The purpose of this project is to explore the nature of popularity by examining a transnational flow of pop culture–a situation that requires the negotiation of
different values, assumptions and tastes. What makes a popular artifact from one culture “cross over” to other cultures? What makes the artifact popular in the first
place? Why are people drawn to artifacts from certain countries? Why do people seek alternatives from other cultures? What ideological, social, cultural, political,
economic, and/or historical factors affect the popularity of an artifact in different countries? What makes one artifact internationally appealing while other
artifacts from the same country do not gain the same kind of popularity? How does the success of one artifact open the door for other artifacts from the same country?
Write a feature magazine article (genre guidelines are included in this assignment—read the guidelines thoroughly and adapt to your project in the most applicable way
possible). Your project will analyze a transnational cultural artifact: a song, music video, user-created video, movie, blog, book, fashion style, celebrity, etc.
In preparation for this project, explore the criteria that help explain what makes a cultural artifact popular in one context and consider how the same criteria may or
may not apply to another context. Then, identify a pop culture artifact. It may be something that has crossed over the national boundary or one that you think has the
potential of becoming a transnational phenomenon. Alternatively, you can choose an artifact that has no hope of becoming accepted beyond its original cultural context.
Once you have identified your artifact, explore the literature to find out what has been said about the artifact and its reception–both within its original cultural
context and in other countries. The literature may include various media, including newspaper and magazine articles as well as blogs, parodies, comments on interactive
websites. You may even find articles about the artifact in academic journals.

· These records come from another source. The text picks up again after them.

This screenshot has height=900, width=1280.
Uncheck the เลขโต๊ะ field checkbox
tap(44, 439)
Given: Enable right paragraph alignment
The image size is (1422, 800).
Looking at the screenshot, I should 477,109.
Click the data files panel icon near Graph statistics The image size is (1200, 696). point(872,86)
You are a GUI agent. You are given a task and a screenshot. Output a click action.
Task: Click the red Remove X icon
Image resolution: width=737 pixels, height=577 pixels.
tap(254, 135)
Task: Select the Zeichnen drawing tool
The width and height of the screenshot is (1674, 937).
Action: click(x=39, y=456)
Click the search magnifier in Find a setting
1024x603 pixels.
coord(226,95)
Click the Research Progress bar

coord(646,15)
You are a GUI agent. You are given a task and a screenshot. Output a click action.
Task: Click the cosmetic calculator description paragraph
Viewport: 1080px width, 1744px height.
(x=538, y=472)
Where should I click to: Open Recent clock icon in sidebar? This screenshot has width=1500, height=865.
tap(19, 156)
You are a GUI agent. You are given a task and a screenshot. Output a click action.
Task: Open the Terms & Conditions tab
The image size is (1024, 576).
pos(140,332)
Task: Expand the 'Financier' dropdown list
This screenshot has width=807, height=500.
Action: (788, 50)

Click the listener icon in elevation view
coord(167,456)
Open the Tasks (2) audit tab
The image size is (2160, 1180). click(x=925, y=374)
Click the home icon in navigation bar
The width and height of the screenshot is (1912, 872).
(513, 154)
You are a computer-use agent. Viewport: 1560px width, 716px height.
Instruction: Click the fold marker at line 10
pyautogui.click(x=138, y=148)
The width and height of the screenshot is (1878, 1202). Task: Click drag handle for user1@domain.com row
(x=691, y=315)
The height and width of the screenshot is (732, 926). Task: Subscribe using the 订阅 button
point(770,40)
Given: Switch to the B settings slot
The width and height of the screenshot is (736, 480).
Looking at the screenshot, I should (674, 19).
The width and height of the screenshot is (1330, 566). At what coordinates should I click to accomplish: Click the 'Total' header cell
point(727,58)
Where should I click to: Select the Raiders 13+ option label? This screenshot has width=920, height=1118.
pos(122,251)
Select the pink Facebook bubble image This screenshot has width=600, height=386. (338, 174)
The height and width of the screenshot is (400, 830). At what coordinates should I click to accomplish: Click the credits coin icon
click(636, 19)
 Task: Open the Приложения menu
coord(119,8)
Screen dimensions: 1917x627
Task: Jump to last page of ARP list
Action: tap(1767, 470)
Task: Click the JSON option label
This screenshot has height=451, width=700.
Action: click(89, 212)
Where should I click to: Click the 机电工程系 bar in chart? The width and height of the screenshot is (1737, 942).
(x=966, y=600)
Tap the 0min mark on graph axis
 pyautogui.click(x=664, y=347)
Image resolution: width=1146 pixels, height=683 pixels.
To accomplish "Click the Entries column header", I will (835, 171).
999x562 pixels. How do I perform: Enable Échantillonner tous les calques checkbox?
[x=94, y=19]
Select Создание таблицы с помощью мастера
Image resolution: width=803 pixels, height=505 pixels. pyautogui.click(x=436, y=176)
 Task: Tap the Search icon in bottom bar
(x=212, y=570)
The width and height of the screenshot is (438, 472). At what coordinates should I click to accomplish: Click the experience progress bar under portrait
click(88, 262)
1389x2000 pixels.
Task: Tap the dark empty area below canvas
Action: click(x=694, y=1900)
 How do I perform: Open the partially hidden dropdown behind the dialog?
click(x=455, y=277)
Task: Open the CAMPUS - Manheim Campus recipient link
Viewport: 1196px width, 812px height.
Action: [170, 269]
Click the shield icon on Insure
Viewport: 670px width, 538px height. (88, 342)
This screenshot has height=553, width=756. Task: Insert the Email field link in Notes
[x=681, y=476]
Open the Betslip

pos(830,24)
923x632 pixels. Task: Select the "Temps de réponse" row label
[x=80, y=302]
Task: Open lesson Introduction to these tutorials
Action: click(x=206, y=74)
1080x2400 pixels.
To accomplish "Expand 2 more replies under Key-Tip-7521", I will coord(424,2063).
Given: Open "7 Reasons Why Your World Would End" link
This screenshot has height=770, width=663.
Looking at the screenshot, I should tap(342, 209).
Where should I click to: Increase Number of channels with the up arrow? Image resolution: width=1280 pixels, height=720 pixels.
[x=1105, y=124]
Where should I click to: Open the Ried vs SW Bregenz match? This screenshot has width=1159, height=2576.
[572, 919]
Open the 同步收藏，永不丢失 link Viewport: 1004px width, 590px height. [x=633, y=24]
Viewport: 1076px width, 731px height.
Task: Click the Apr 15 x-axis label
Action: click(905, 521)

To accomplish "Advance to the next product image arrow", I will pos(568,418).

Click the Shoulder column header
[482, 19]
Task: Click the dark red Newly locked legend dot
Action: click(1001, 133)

Then, using the sources you have identified as well as your own analysis of the artifact, write an article that describes the artifact and explains why it has become
the international success that it has, why it has the potential for such success, or why it has no hope of becoming one. You may also consider how the artifact has
been and can be adapted to audiences in different locale. Based on your analysis, also consider its implications for transnational pop culture as a whole, for other
pop culture artifacts from similar cultural contexts, or for the future of the artifact that you have examined.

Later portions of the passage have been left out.